Cases can be made for laptop, notebook or fixed location use. I'm going to concern myself with the fixed location cases. This is because the characteristics of laptops and notebooks have similar qualities but on a smaller scale. Desktop cases sit flat and the disk drives and motherboard also sit flat. In a mini-tower or tower case the motherboard sits vertical while the disk drives normally sit horizontal. Some cases have 3.5" format drive bays that mount vertically.
Power supply, motherboard and disk drives mount to the case. Buying a case usually means buying a power supply as these are sold as a unit. A panel on the front has the power, turbo and reset switches and also has the power, turbo and hard disk LED's. It also sometimes has a keylock switch. These switches and lights connect to pin headers on the motherboard.
On the bottom panel is where the motherboard is mounted. Plastic stand-offs clip into the motherboard at certain locations and metal stand-off screws are screwed into the panel. Fobs on the plastic stand-off clips slide into slots on the panel and screw holes are lined up over the stand-off screws. The motherboard is now screwed in place.

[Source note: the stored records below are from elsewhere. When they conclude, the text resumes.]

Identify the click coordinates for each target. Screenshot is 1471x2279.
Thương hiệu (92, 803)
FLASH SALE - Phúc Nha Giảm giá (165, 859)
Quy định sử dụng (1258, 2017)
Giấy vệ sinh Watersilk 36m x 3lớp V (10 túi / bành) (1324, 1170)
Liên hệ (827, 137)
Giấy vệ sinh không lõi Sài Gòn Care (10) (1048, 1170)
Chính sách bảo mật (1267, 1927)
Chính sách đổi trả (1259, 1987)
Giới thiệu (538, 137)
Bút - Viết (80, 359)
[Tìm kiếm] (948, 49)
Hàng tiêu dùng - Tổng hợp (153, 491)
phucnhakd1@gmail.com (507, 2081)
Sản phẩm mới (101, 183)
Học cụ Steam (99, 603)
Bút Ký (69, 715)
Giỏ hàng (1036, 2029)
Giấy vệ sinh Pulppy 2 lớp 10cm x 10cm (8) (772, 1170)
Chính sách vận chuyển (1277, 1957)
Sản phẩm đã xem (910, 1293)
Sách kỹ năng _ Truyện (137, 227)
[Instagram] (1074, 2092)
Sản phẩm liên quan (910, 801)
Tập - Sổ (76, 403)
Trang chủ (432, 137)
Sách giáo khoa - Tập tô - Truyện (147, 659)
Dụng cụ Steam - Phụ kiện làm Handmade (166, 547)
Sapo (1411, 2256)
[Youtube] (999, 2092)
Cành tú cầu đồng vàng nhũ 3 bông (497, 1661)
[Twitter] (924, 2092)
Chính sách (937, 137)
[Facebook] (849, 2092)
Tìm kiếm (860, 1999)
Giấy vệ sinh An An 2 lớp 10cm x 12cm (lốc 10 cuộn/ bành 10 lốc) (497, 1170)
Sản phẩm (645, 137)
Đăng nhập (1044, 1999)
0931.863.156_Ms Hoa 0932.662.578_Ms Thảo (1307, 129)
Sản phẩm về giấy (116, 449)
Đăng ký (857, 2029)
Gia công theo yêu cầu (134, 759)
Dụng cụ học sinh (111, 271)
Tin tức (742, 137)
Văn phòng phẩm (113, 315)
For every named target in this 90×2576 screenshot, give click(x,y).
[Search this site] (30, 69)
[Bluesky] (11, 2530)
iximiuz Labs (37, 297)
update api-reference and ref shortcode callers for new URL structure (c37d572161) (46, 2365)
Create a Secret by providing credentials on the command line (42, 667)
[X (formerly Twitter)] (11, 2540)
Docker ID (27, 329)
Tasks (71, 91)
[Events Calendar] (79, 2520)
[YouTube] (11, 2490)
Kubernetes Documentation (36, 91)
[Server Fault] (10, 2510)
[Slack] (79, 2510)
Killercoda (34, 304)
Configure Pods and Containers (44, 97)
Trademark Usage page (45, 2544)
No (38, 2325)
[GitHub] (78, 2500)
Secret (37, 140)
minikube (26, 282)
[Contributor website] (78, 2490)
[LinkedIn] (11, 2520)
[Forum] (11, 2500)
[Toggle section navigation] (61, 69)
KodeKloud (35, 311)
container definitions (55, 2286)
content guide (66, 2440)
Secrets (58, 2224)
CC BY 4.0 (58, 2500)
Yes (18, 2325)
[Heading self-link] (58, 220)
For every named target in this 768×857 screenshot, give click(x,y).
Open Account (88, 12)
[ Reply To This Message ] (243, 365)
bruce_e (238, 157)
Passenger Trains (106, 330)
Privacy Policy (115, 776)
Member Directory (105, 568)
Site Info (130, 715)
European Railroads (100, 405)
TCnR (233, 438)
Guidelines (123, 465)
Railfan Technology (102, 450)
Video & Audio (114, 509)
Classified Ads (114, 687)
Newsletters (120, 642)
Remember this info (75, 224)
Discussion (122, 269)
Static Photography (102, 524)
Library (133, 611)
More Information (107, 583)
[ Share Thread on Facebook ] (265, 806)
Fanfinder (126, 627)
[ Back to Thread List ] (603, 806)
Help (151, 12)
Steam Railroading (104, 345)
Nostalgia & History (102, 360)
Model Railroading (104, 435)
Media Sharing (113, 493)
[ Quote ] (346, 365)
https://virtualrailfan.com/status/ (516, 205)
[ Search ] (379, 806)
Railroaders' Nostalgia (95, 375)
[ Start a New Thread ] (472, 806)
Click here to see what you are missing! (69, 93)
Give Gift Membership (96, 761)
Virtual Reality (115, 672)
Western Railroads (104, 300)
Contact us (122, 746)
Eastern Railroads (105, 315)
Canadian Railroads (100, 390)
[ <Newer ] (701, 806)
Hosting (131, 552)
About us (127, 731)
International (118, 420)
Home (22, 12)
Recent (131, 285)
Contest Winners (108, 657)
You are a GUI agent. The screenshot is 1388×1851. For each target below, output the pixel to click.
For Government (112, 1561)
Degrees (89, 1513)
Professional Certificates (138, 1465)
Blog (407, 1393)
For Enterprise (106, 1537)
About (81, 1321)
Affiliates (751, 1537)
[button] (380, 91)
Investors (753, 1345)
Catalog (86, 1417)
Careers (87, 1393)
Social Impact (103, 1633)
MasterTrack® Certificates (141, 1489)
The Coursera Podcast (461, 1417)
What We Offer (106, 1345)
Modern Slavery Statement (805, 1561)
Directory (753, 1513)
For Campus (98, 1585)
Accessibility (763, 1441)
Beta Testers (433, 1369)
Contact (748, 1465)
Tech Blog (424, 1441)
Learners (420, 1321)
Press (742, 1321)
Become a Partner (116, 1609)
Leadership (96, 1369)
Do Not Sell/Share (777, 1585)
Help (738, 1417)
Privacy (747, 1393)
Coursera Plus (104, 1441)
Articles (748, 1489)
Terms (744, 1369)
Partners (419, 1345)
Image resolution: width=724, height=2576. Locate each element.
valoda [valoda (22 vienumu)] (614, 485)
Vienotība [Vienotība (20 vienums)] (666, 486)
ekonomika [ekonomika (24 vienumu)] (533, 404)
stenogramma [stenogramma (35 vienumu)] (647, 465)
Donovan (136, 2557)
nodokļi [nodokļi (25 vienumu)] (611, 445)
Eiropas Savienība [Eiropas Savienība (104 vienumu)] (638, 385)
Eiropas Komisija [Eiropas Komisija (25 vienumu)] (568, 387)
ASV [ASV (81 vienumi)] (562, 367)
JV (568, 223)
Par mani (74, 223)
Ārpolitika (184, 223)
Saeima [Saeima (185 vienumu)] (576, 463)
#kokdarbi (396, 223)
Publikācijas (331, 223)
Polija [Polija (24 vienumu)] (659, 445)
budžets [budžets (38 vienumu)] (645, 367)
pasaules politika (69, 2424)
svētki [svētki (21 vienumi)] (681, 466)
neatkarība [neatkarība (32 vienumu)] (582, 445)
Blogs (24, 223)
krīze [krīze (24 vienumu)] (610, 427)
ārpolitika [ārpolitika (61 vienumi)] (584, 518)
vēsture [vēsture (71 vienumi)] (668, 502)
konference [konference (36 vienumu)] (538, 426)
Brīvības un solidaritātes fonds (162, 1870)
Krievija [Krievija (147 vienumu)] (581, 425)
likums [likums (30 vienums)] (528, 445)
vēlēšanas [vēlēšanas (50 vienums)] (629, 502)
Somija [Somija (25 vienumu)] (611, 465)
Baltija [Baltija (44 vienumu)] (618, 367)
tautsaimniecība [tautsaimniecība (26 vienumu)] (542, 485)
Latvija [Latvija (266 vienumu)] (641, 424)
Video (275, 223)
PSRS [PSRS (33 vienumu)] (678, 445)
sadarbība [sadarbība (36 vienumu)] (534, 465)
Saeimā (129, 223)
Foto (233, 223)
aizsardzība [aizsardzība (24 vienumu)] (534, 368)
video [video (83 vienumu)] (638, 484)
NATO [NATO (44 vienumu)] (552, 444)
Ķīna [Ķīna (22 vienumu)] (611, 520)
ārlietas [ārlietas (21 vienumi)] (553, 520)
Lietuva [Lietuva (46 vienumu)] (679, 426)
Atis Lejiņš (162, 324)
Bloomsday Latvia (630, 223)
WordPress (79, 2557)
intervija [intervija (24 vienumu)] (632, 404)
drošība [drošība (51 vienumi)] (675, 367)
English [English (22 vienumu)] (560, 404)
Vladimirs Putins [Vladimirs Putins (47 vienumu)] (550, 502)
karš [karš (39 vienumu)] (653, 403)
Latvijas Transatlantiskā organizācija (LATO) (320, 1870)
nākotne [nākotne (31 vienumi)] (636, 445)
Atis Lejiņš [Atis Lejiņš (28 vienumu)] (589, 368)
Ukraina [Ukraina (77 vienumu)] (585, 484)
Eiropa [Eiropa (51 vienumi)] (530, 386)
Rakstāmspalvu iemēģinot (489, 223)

In the front of the case are the drive bays. The drive bays on today's desktop computers come in two standard formats, 5.25" and 3.5". The large 5.25", half-height disk drive will just fit into a 5.25" bay and is screwed in at four screw holes on its sides. Some five and a quarter drive bays are wider than that and you must screw on guides that fit into the bay slots. Three and a half inch drive bays fit the smaller hard disks and 3.5" floppy drives. Again, the drives are normally secured with four screws. Mounting kits can be added to 3.5" drives to make them fit into cases that have 5.25" but no 3.5" drive bays.
On the back of the case are the expansion slots. On a typical, non-riser case, there are seven or eight expansion slots perpendicular from the motherboard. They allow cable connections to the expansion cards without opening up the case. On the top of each slot is a place for the spoon on the card to be screwed down so that the card will not slide out of its slot.
So, the case holds four major components: 1) Power Supply 2) Motherboard 3) Disk Drives 4) Expansion Cards. And, of course, the cabling that connects these components one to the other.